Shu Jun, toujours engourdi, se laissa aller en arrière dans la cabine et dit d'un ton indifférent : « Pourquoi devrais-je aller la voir ? Pourquoi ne vient-elle pas vers moi ? Elle ne m'a donné que trois taels d'argent, ce qui ne me suffit même pas pour lever le petit doigt. »

Les hommes, quoi qu'il arrive, font toujours passer leur orgueil avant tout. Petite Citrouille secoua la tête, impuissante. Il la cherchait partout depuis plus de six mois, et pourtant il s'obstinait à suivre sa propre voie. S'ils n'avaient rencontré personne à Hongzhou, ils n'auraient pas temporairement abandonné leurs recherches pour Yichun et ne seraient pas venus pêcher au lac Dongjiang à Chenzhou.

Le maître a toujours détesté les ennuis. Autrefois, nombreux étaient ceux qui venaient le voir, proposant des sommes exorbitantes pour lui demander des services, mais il les refusait catégoriquement, sans même les rencontrer.

Cette fois-ci, pour une raison ou une autre, c'est une exception.

Petit Citrouille était avec son maître depuis une durée ni longue ni courte, environ quatre ou cinq ans. Il l'imaginait riche, oisif et paresseux, intrépide et indifférent à tous – mais il semblait que ce ne fût pas le cas. Il y avait toujours une ou deux personnes auxquelles il tenait, qui reflétaient vaguement des aspects du passé de son maître qu'il ne comprenait pas.

La personne que Hongzhou rencontra avait une apparence ordinaire ; de tous points de vue, c'était le genre de personne qu'on oublie aussitôt qu'on la voit.

Mais il s'adressa à son maître : « Cela fait de nombreuses années que nous ne nous sommes pas vus, et Shu Jun a beaucoup grandi. »

Shu Jun marqua une pause, le visage impassible, ne laissant transparaître ni joie ni tristesse. Il dit simplement

: «

Ça fait longtemps, n’est-ce pas

? Cette fois, il est temps pour moi de rembourser ma dette.

»

L'homme lui tendit une enveloppe, ne dit rien de plus et s'en alla.

Son maître l'emmena ensuite au lac Dongjiang, à Chenzhou, où ils séjournèrent plusieurs jours dans un endroit désert. Petit Citrouille s'ennuyait tellement qu'il dépérissait. Il posa la question à plusieurs reprises avant que son maître ne lui dise lentement : « Il y a dix ans, je lui devais trois mille taels d'argent, avec un intérêt de 50 %. Calcule combien je lui dois aujourd'hui. »

Le visage de Petit Citrouille devint vert d'inquiétude, et il resta muet.
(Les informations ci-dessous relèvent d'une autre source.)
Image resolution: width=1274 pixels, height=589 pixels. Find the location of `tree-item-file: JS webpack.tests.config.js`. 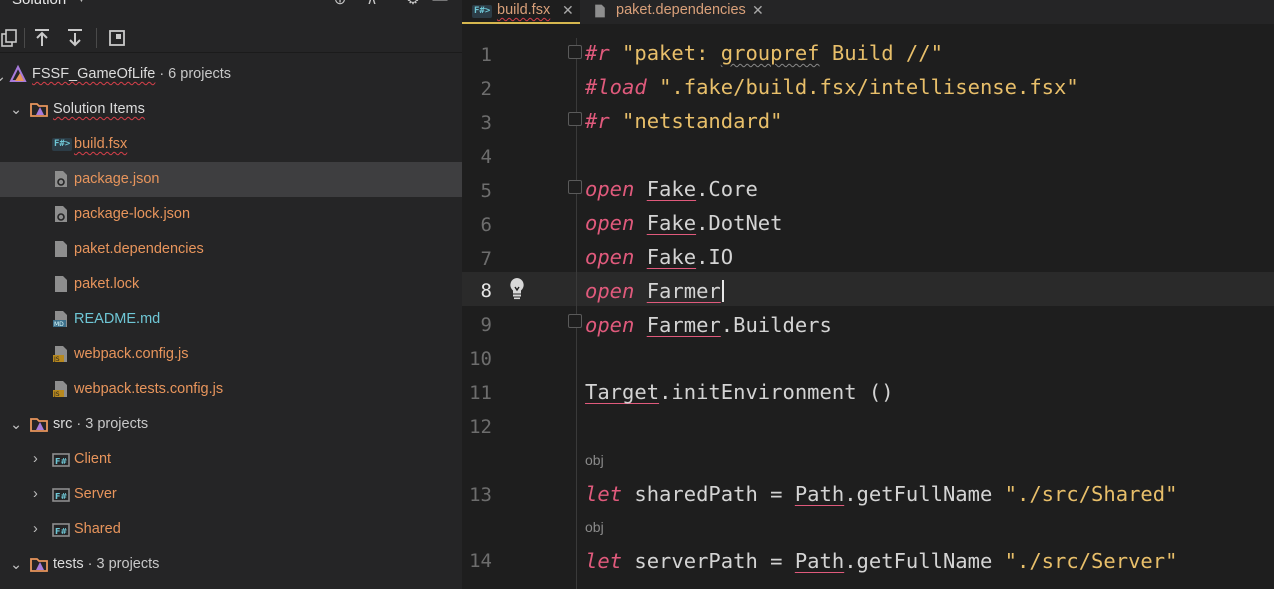

tree-item-file: JS webpack.tests.config.js is located at coordinates (231, 390).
Il n'avait jamais vu son maître prêter de l'argent qu'à des taux d'intérêt exorbitants, 40 % étant déjà considéré comme extrêmement élevé. Il n'aurait jamais imaginé que son maître puisse lui aussi avoir des dettes, et encore moins à un taux d'intérêt encore plus impitoyable de 50 %.

Shu Jun soupira et dit : « Vous voyez, je ne peux pas me résoudre à le rembourser, alors je dois faire quelque chose pour lui. »

Les petites embarcations s'approchèrent peu à peu du rivage. Le jour était déjà bien levé et les pêcheurs commencèrent à jeter leurs filets pour attraper poissons et crevettes. De nombreux bateaux de pêche étaient amarrés le long de la rive, créant une ambiance animée.